## TASK SET:
1. Duplicate everything in the passage on Porto's food scene from "It’s a common" down to "over their hometown.".
2. Summarize the passage on Porto's food scene in two sentences.
___ PROVIDED PASSAGE
The investment for this new branch, which opened in September, came from Vinícius Fraga and Leonardo Bevilacqua, two Brazilians who have lived in Porto for two years and own 18 restaurants in Rio de Janeiro. However, counter to the established gentrification narrative of property investors wiping out classic spots, tradition remains paramount at Casa Guedes: Fraga and Bevilacqua, who also bought the building where the original location operates, have said they want to maintain the restaurant’s status as a local institution, albeit with expanded production. The pork shank sandwich isn’t going anywhere, and neither is Mr. Cesar, who has operated Casa Guedes with his brother Manuel Correia for over 30 years – he still has a hand in the secret sauce.

It’s a common story in Porto, a city inundated with tourists. Even though the streets are crowded, sometimes unbearably so, many of the city’s culinary institutions welcome the renewed attention. Rather than view visitors as a threat to their business and way of life, they turn them into allies by expanding or getting a facelift – fueled by hungry investors – while still staying true to the culinary traditions that earned them their good name in the first place.

While an influx of capital has helped elevate traditional cuisine, it has also made Porto fertile ground for innovative gastronomic offerings, many of which are helmed by young chefs. Although unwavering in their loyalty to the city’s unpretentious fare, Porto’s residents seem open to this new wave of restaurants washing over their hometown.

Yet a rising tide doesn’t lift all boats – as money is poured into trendy eateries and iconic local dishes that people are willing to queue for, many other downhome spots, often without an overly popular signature dish or recognizable name, are struggling to keep their heads above water. In fact, some have already gone under.

Although the spiffed-up cityscape suggests otherwise, a favorite pastime of portuenses is eating the most finger-soiling treats in the most squat and hidden places on out-of-the-way streets. Take the example of Gazela and its cachorrinhos, the “hot dogs” that the Porto beer house has been serving for over five decades. Even though they are most certainly not photogenic – a baguette oozing with Portuguese sausage, cheese and pepper sauce, all overflowing and nothing symmetrical – these rough-looking hot dogs were recognized as one of the top five “house specialties” last August by a jury at The World Restaurant Awards, the latest in a long line of Gazela admirers. But while the kitchen is cranking out more of these snacks to meet the growing demand, they’re thankfully still using the traditional recipe.
______
___ RECORDS SHOWN
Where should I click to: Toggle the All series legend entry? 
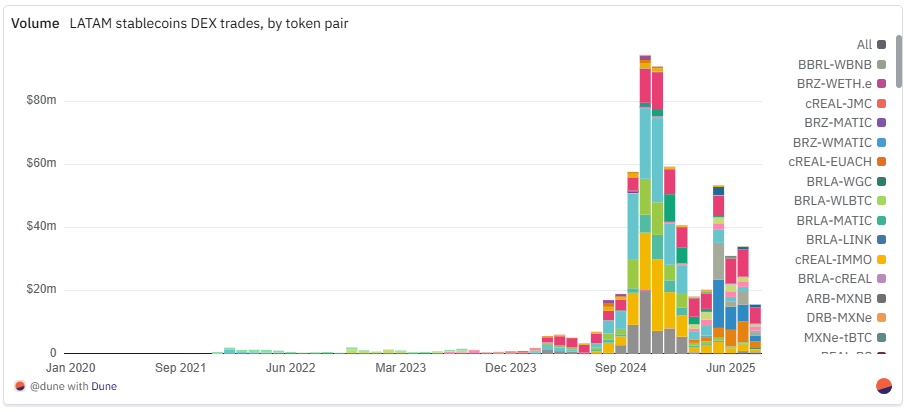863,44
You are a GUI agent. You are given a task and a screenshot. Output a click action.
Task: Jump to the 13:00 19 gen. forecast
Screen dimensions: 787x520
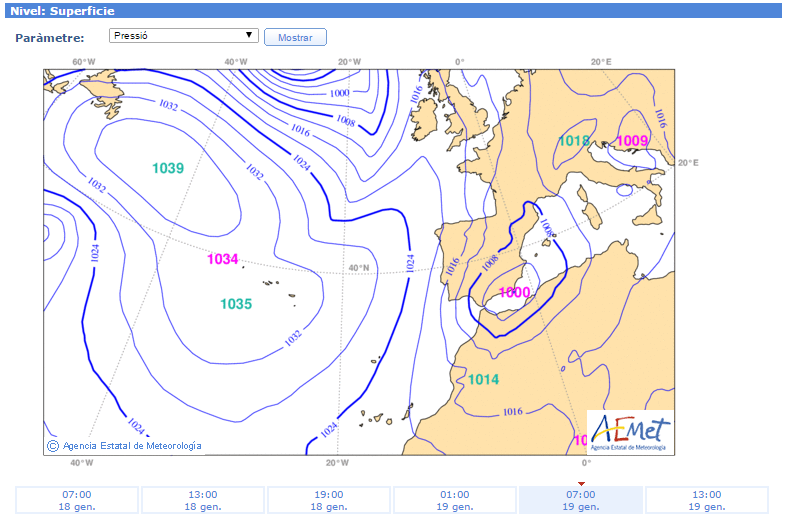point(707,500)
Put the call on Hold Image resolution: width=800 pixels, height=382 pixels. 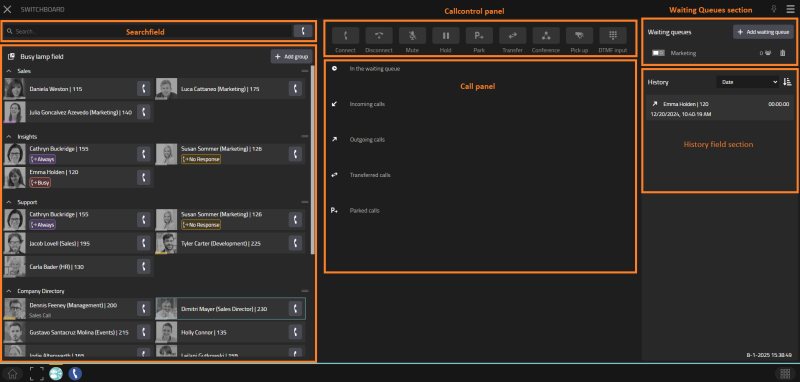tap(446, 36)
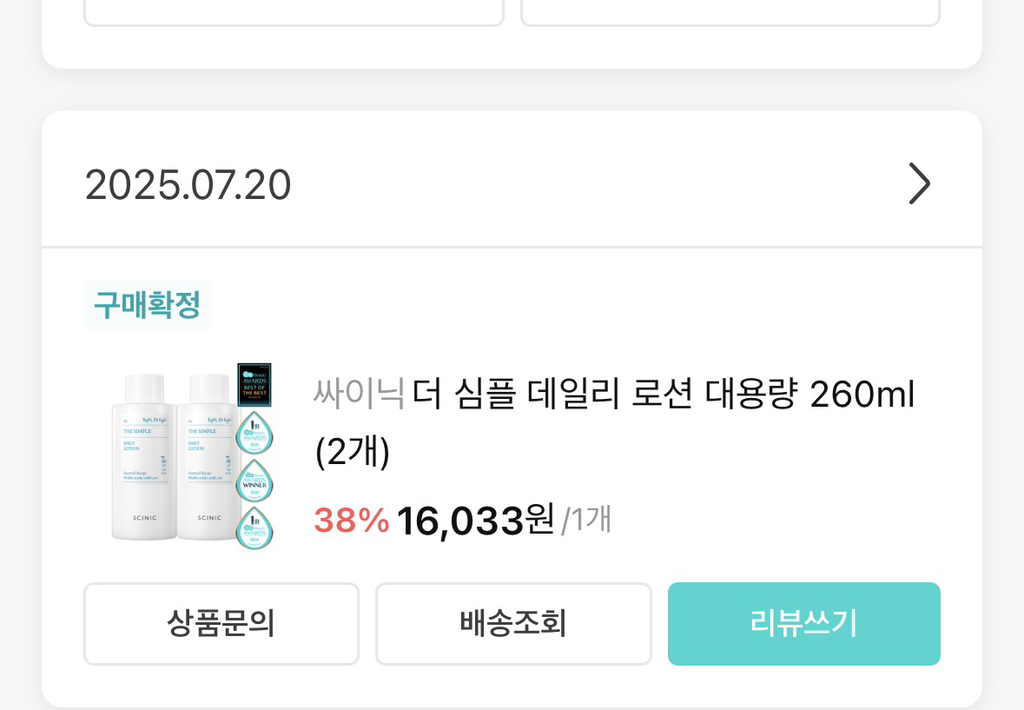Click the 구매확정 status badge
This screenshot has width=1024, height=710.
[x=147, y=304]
______
## WORKED ANSWERS:
1.
It’s a common story in Porto, a city inundated with tourists. Even though the streets are crowded, sometimes unbearably so, many of the city’s culinary institutions welcome the renewed attention. Rather than view visitors as a threat to their business and way of life, they turn them into allies by expanding or getting a facelift – fueled by hungry investors – while still staying true to the culinary traditions that earned them their good name in the first place.

While an influx of capital has helped elevate traditional cuisine, it has also made Porto fertile ground for innovative gastronomic offerings, many of which are helmed by young chefs. Although unwavering in their loyalty to the city’s unpretentious fare, Porto’s residents seem open to this new wave of restaurants washing over their hometown.

2. Many of Porto's culinary institutions, such as Casa Guedes, are using investor money to expand while staying true to their traditions, and the influx of capital has also encouraged innovative restaurants led by young chefs. Yet many less famous local spots are struggling and some have already closed, while Gazela keeps making its cachorrinhos with the traditional recipe to meet growing demand.